Reproduce exactly the final portion of the data: every line from the one containing "Where should I" through the last line, inclusive.
──────── Extracted information ────────
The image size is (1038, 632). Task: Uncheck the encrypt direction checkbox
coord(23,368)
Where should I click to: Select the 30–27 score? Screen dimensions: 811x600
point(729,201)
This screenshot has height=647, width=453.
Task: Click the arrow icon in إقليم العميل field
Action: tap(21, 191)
────────
Task output:
Where should I click to: Select the 30–27 score? Screen dimensions: 811x600
point(729,201)
This screenshot has height=647, width=453.
Task: Click the arrow icon in إقليم العميل field
Action: tap(21, 191)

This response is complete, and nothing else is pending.